Trading in shares of broker-dealer MF Global was halted hours after the company filed for Chapter 11 bankruptcy protection today in New York. The financial derivatives brokerage firm was led by Jon Corzine, the former CEO of Goldman Sachs and governor of New Jersey.
Shares of the company closed Friday at $1.20, compared with a 52-week high of $9.28.
Its problems are mostly related to its exposure of $6 billion to European sovereign debt out of $41 billion in total assets, according to Janney Capital Markets. The company’s stock price declined more than two-thirds last week after Moody’s and Fitch downgraded the firm’s debt.

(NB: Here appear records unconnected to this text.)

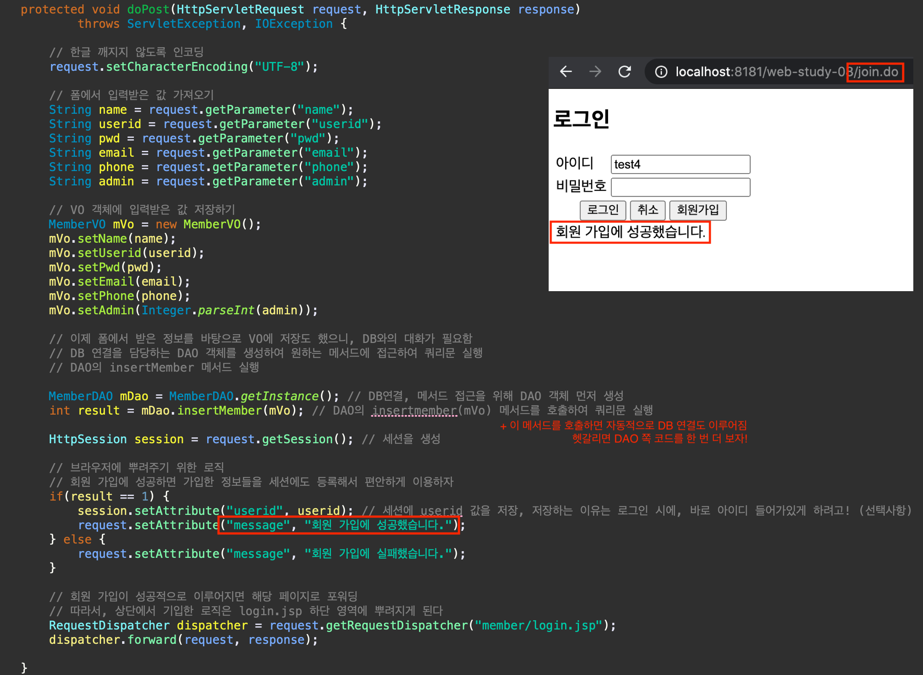This screenshot has height=675, width=923.
Task: Click the 아이디 input field containing test4
Action: pyautogui.click(x=680, y=164)
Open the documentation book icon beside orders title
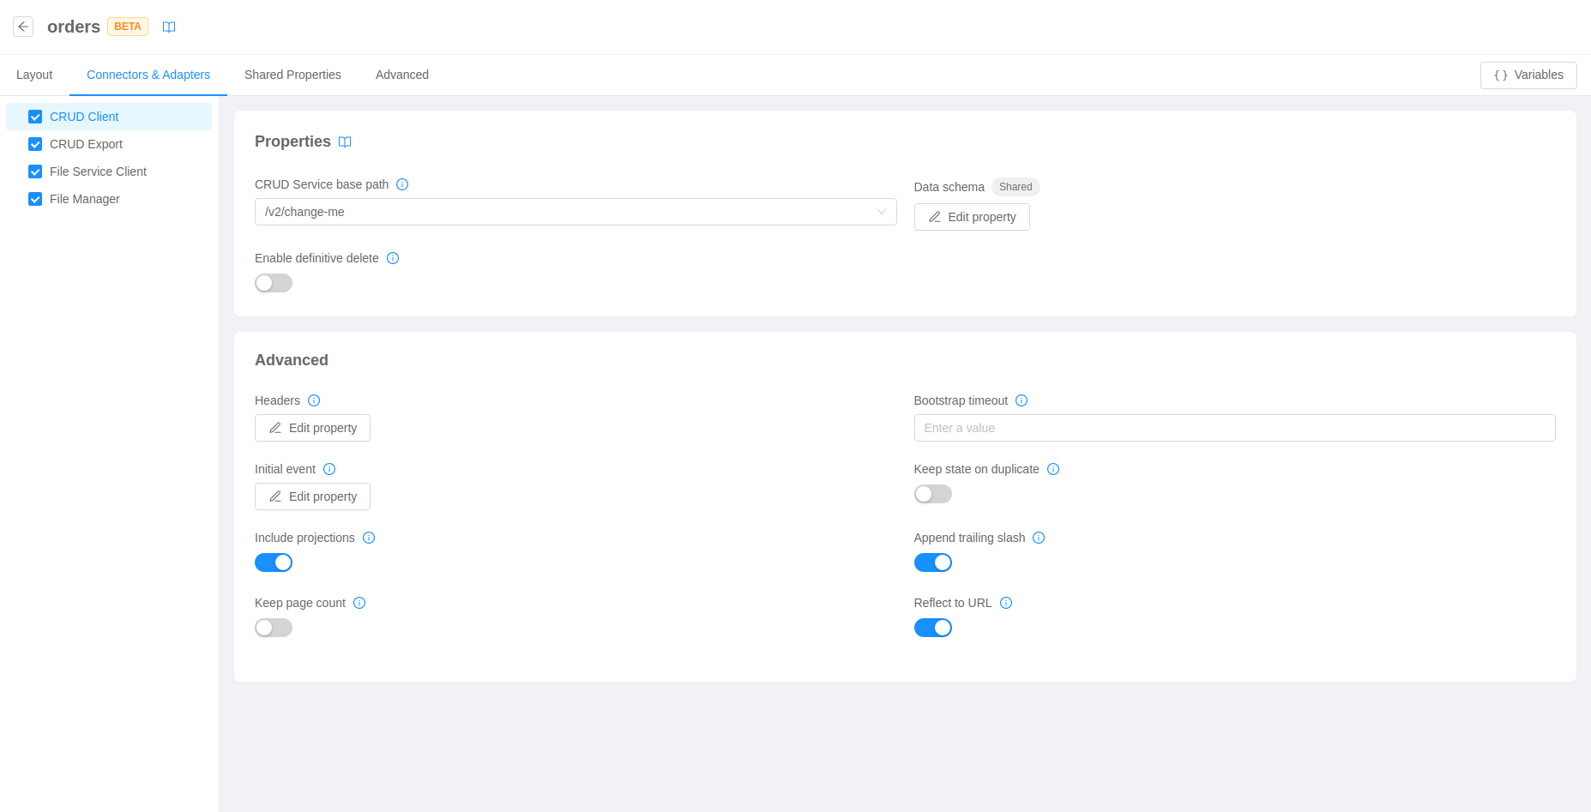The image size is (1591, 812). pyautogui.click(x=169, y=27)
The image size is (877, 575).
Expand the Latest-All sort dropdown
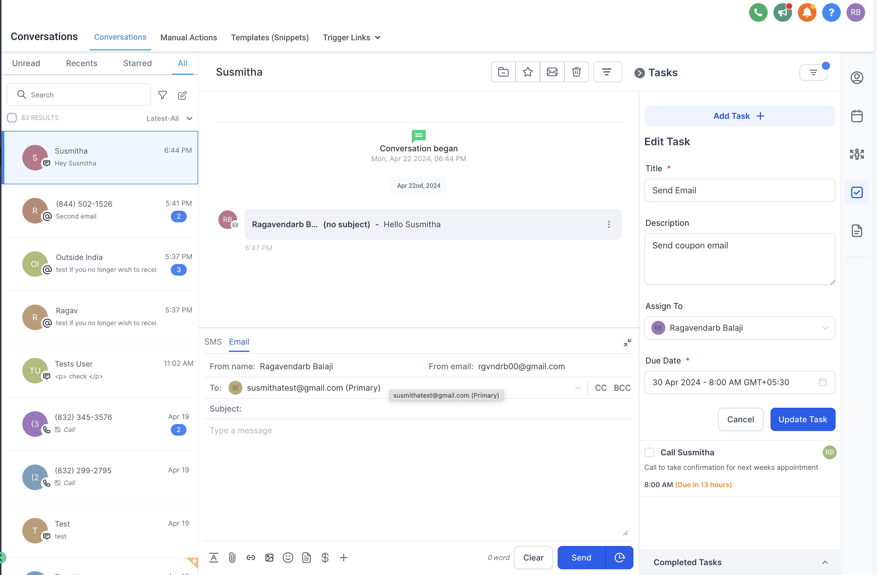click(169, 118)
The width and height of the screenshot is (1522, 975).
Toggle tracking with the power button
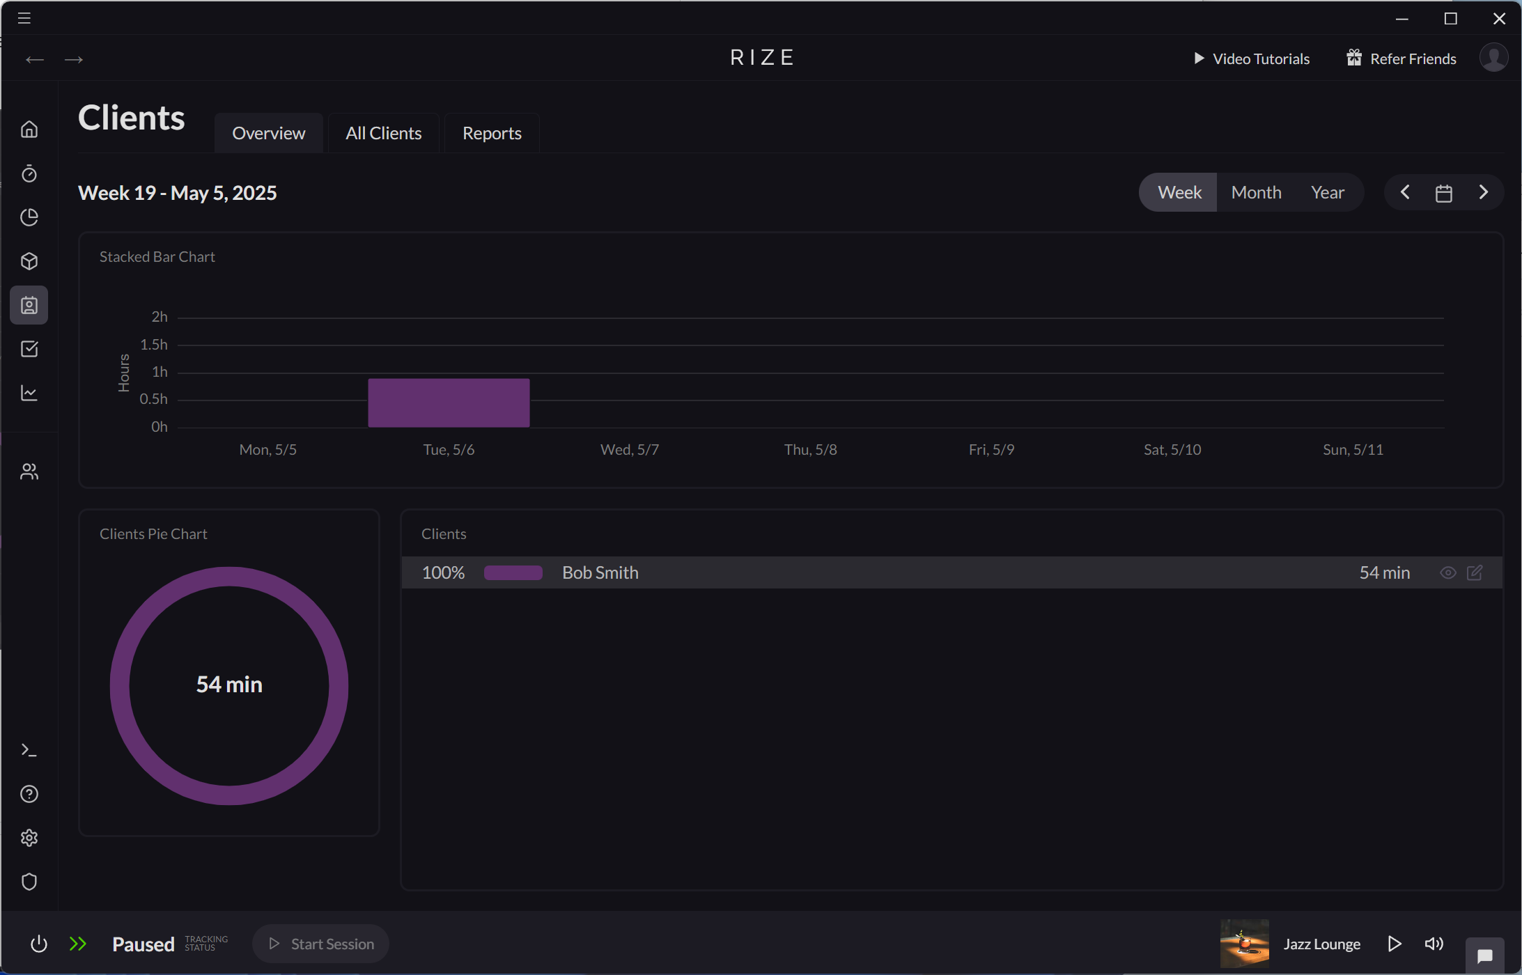(x=38, y=944)
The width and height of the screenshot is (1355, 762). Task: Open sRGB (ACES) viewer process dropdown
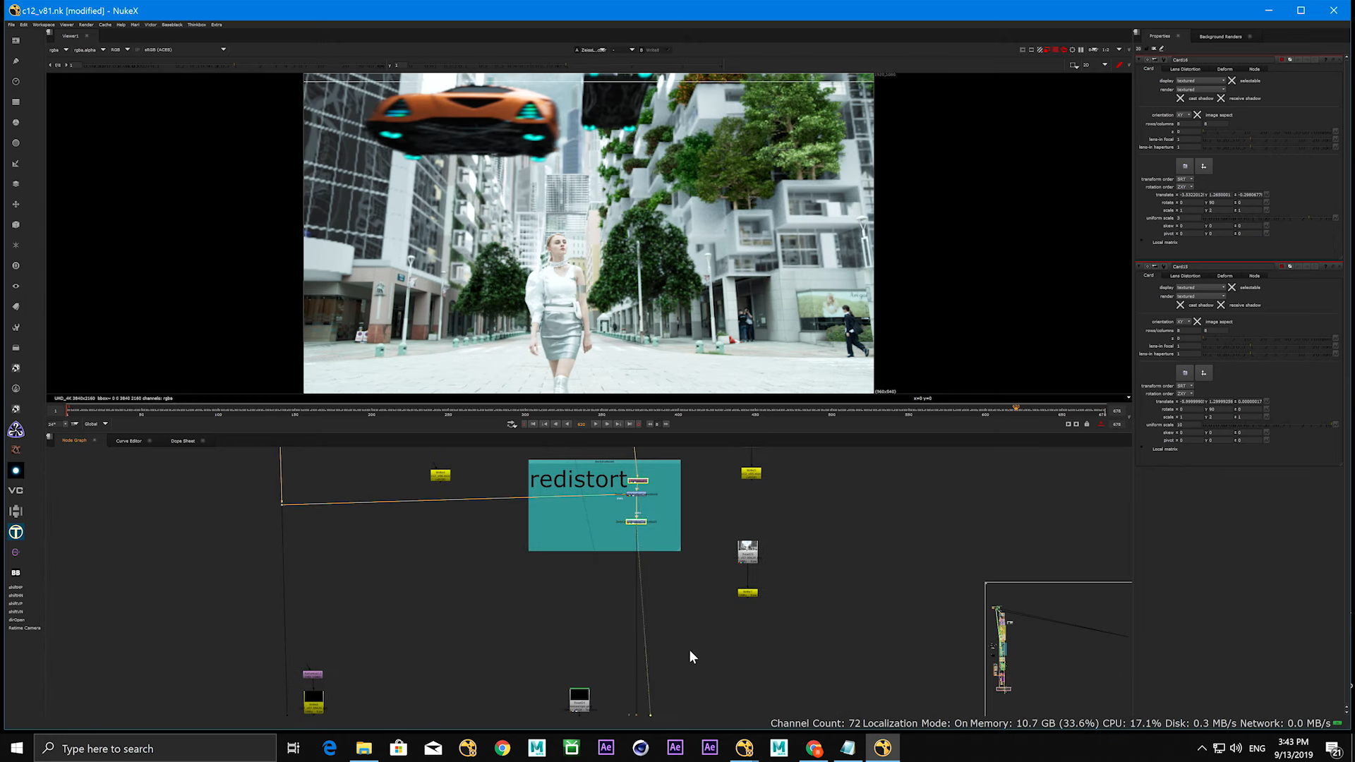click(185, 49)
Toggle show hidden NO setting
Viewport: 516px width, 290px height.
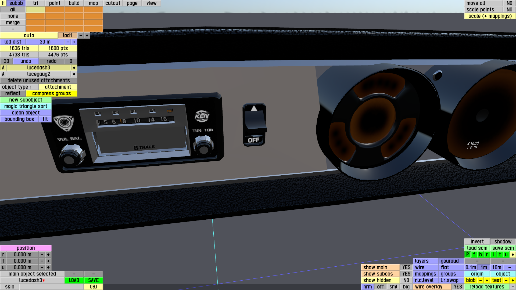[406, 280]
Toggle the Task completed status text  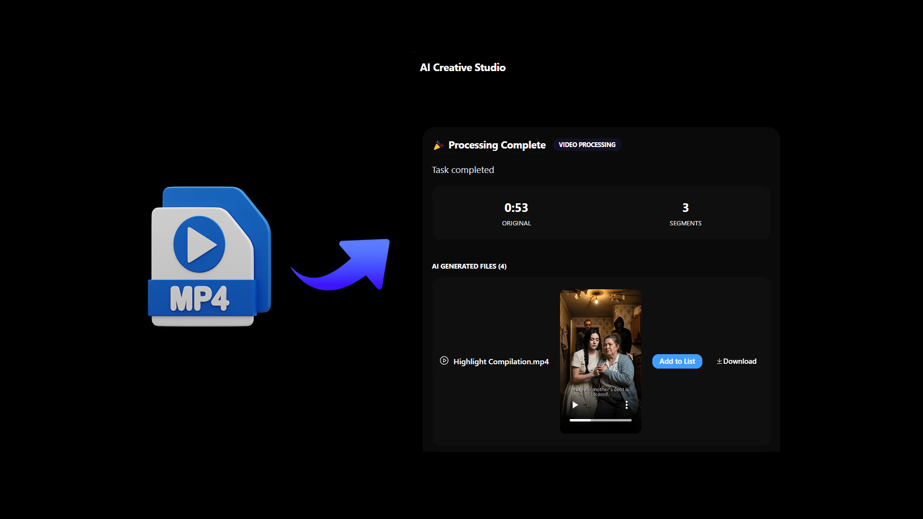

In August, the regulator, FINRA, instructed MF Global to boost its required net capital because of its exposure in Europe.
The company’s board had met this weekend in New York to consider its options, including a sale, according to Bloomberg.
Many financial analysts have expressed shock at the downfall of Corzine, who was governor from 2006 until Gov. Chris Christie defeated him in 2009.
Corzine’s purported plan was to turn MF Global into an investment bank.
In a July 2005, an article in New York Magazine described how Corzine had been ousted out of Goldman Sachs as the company made its initial public offering.
“Before he was pushed out as CEO of Goldman Sachs, Jon Corzine had never lost at anything, and his unassuming mien masks a deep hunger for redemption,” according to New York Magazine.